(Dataset excerpt)
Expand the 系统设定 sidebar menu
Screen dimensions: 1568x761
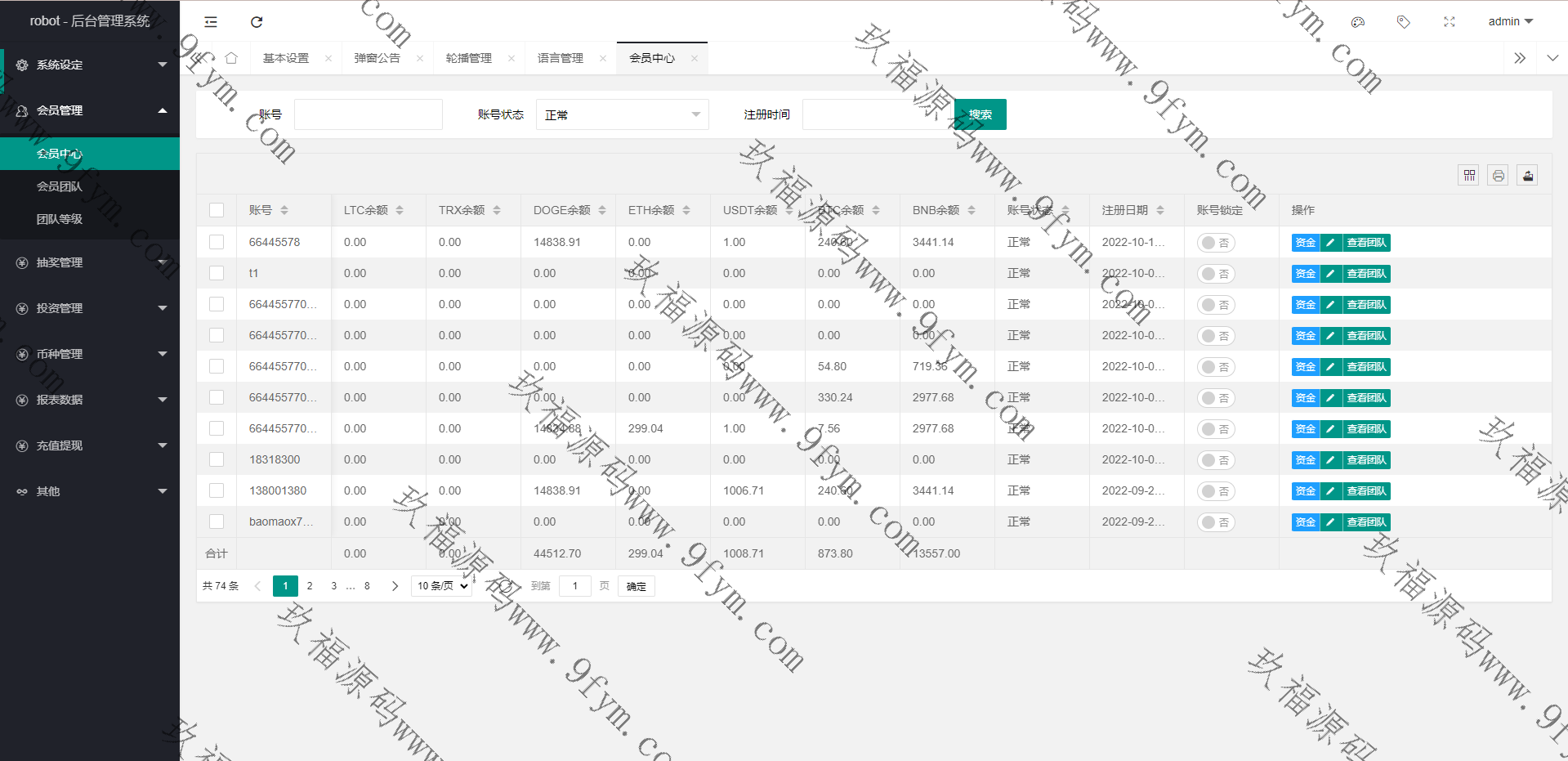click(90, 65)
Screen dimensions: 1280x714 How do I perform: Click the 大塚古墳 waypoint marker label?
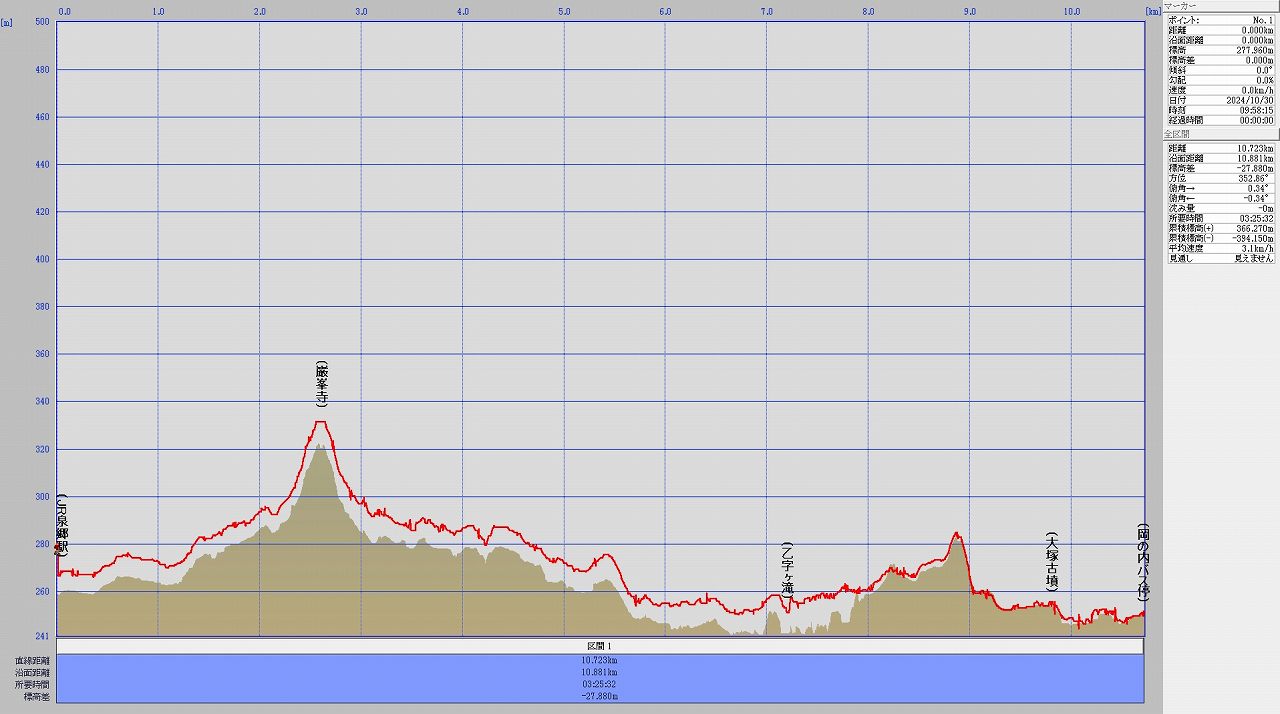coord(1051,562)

:: Written task ::
Can you copy every line of the material above word for word, leaving out the pictures?

:: Output for this exercise ::
Expand the 系统设定 sidebar menu
Screen dimensions: 1568x761
click(90, 65)
Screen dimensions: 1280x714 How do I perform: Click the 大塚古墳 waypoint marker label?
coord(1051,562)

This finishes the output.